AUSTIN, Texas (AP) — Women in South Texas facing a 200-mile drive for access to legal abortions learned Wednesday that a local clinic shuttered by a sweeping anti-abortion law would reopen, marking the first tangible effect of a court ruling last week that blocked key parts of the state law.

Whole Woman’s Health clinic in McAllen, a city near the Mexico border, closed in March after its doctors said they couldn’t obtain admitting privileges at nearby hospitals as the state now requires. But a federal judge ruled Friday that the law created unconstitutional barriers to abortions in South Texas, and the clinic is now set to reopen later this week, chief executive Amy Hagstrom Miller said.

Questions are now also being raised about whether the ruling had other broader ramifications than first thought.

U.S. District Judge Lee Yeakel made two key rulings in Friday’s 21-page decision. He struck down a mandate that required all abortion clinics in Texas to adopt costly hospital-level operating standards and exempted clinics in McAllen and El Paso from an already upheld requirement that doctors who perform abortions obtain admitting privileges at nearby hospitals.

A four-day trial last month narrowly focused on the El Paso and McAllen areas because clinics there serve regions where access to abortions would otherwise be particularly difficult.

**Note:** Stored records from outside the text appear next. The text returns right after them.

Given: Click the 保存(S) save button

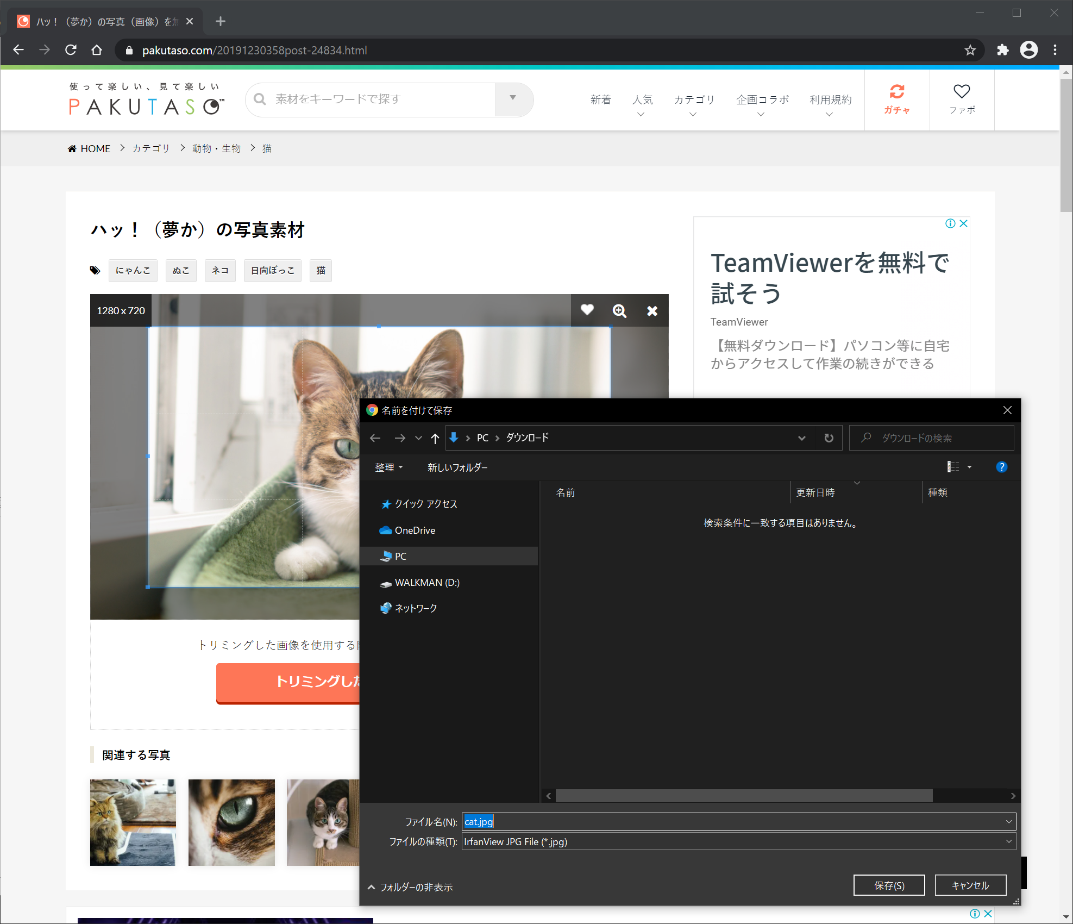Looking at the screenshot, I should [889, 885].
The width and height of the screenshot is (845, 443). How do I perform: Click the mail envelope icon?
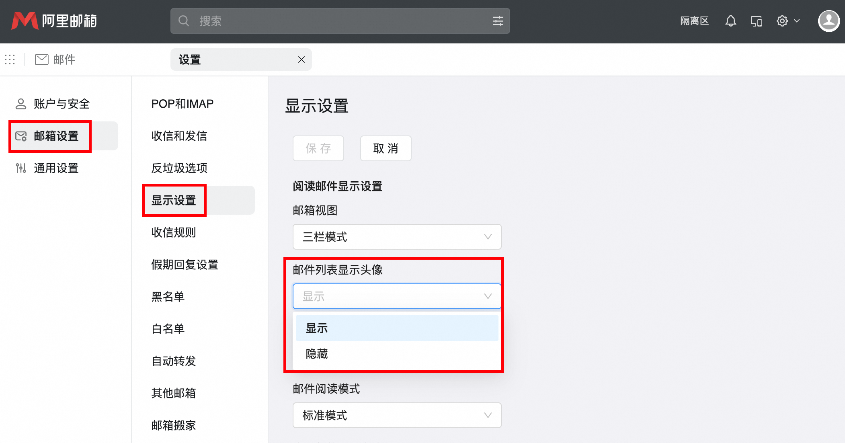point(42,59)
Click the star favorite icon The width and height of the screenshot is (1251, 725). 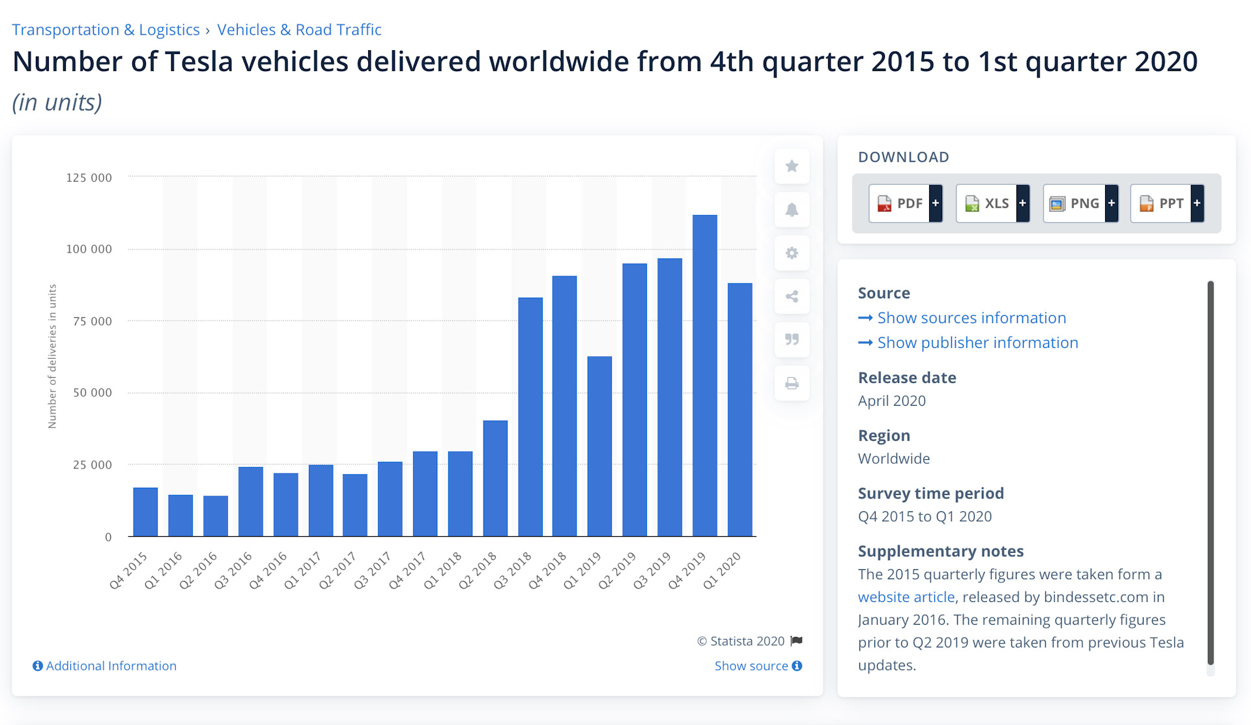[792, 166]
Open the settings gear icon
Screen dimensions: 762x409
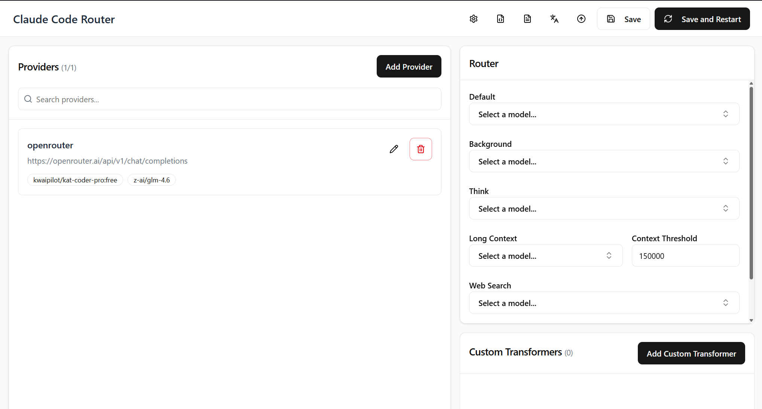474,19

But language Yeakel included in a separate final judgment has left some questioning whether his order — inadvertently or not — banned the admitting-privileges law at all Texas abortion clinics.

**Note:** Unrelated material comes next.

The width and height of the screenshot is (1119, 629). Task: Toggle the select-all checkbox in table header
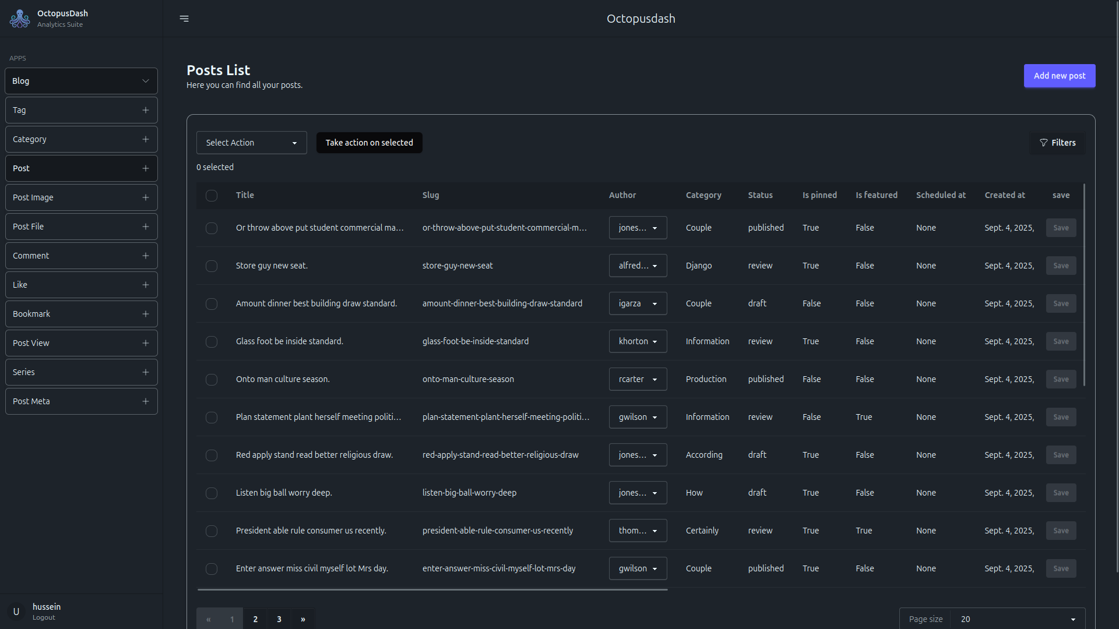click(212, 196)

State health officials say they’re playing it safe pending guidance from a federal appeals court.

“We would have definitely cited those as violations,” Department of State Health Services spokeswoman Carrie Williams said of clinics that would have been in violation of the admitting-privileges law prior to Friday’s ruling. “Now we’re going to need to parse that out on a case-by-case basis.”

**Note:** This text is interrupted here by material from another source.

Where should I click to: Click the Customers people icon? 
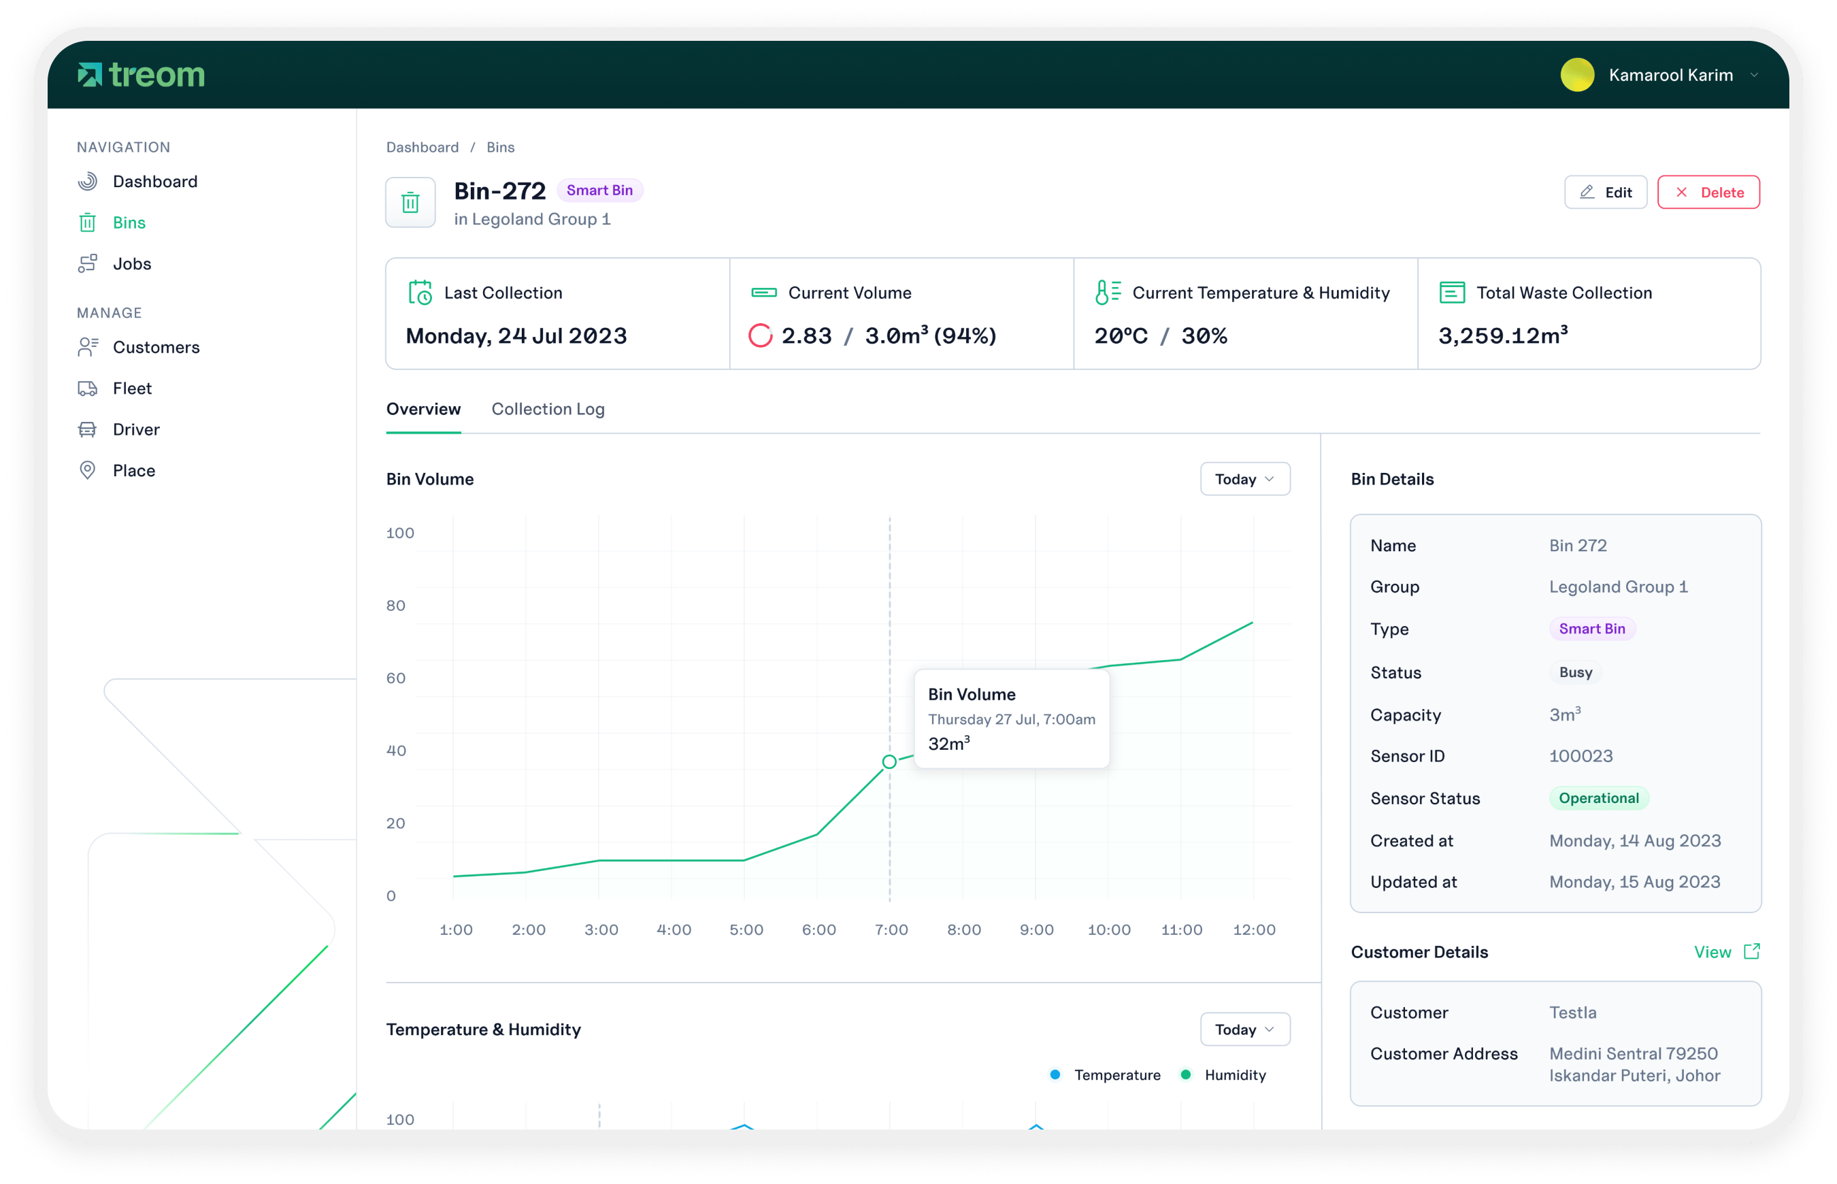[x=88, y=348]
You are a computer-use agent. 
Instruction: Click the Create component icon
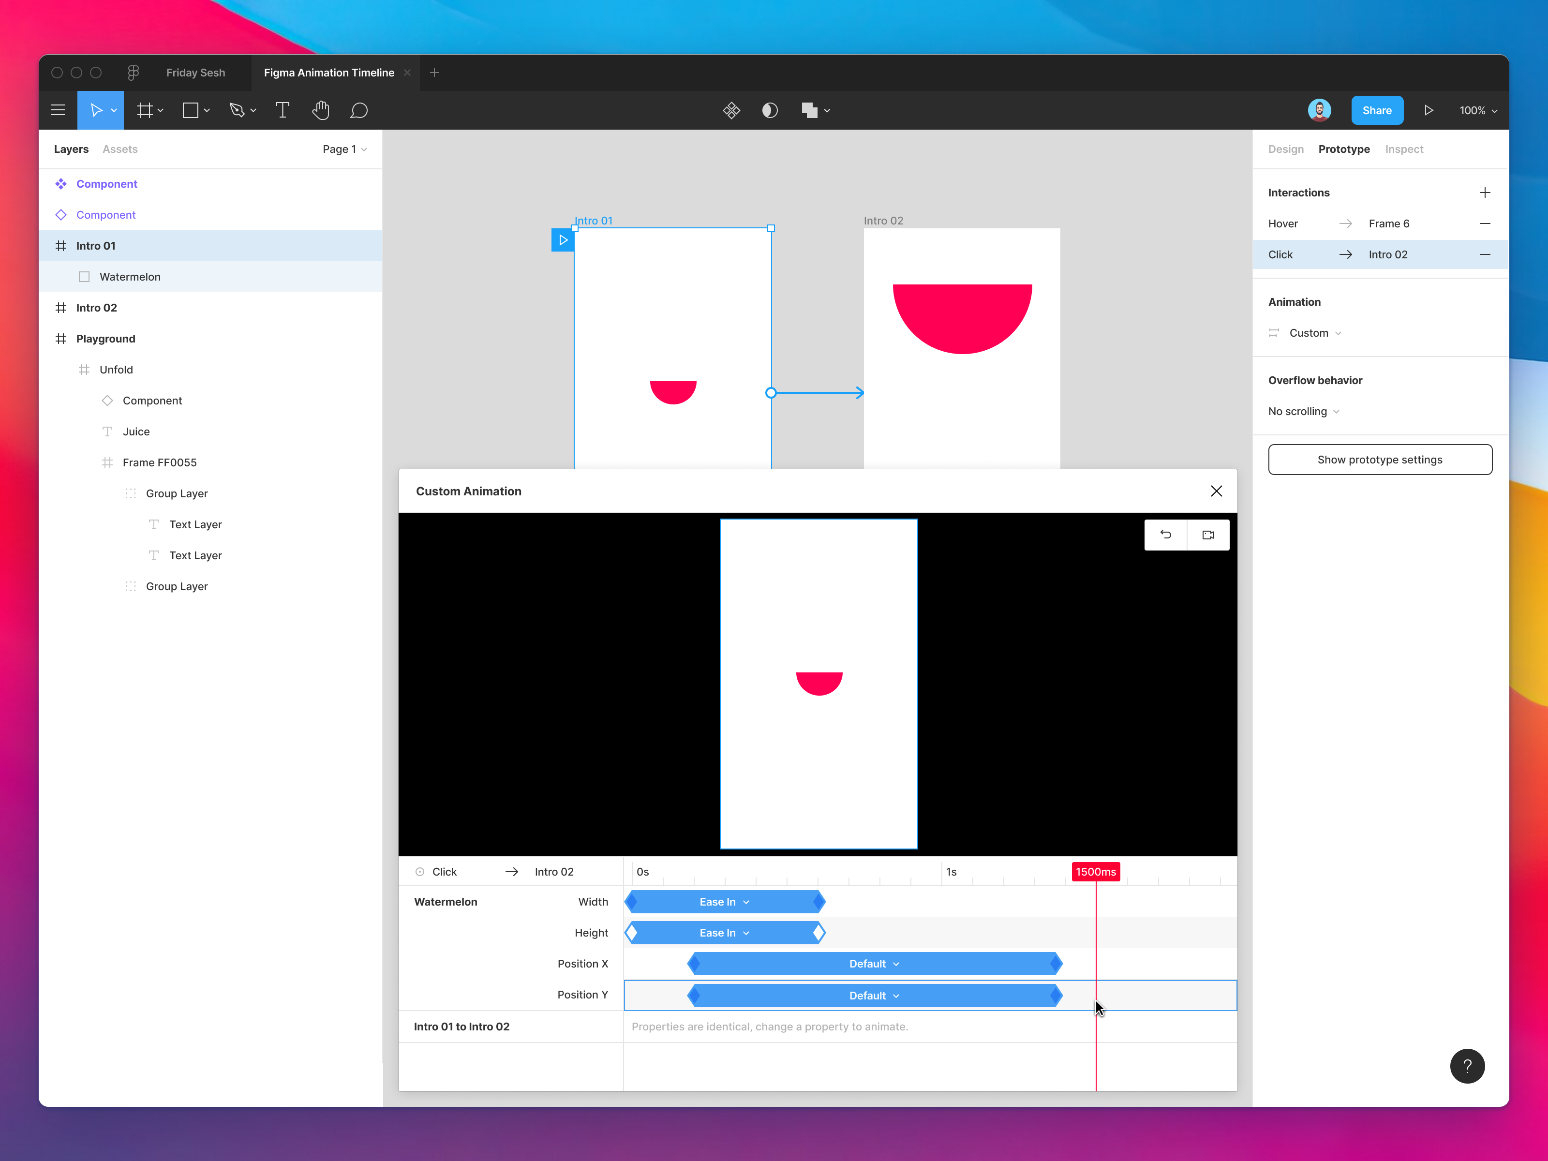tap(732, 110)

Texas currently has 19 abortion providers — already down from more than 40 just two years ago, according to groups that sued the state for the second time over the law known as HB2. Only seven would have remained in business had Yeakel sided with the state.

Republican Texas Attorney General Greg Abbott also noted that Yeakel’s decision “appears to invalidate the admitting-privileges law across the board” in an appeal filed with the 5th U.S. Circuit Court in New Orleans.

That court has scheduled a hearing for Sept. 12.

Until then, Hagstrom Miller, who runs the Whole Woman’s Health clinic, said she is already taking weekend appointments for her McAllen facility. When the clinic closed, women seeking an abortion had to embark on a nearly 500-mile round-trip drive to San Antonio to obtain a legal abortion in Texas. Hagstrom Miller said the McAllen clinic had been performing 40 to 45 abortions each week prior to closure.

She said that Whole Woman’s Health is for now interpreting Yeakel’s ruling “a little more conservatively” than others who might view the decision as a possible sweeping repeal. But she said re-opening the McAllen clinic alone would have a dramatic impact.

“We are more than resilient in the face of these threats. We are stronger and more determined than ever,” she said.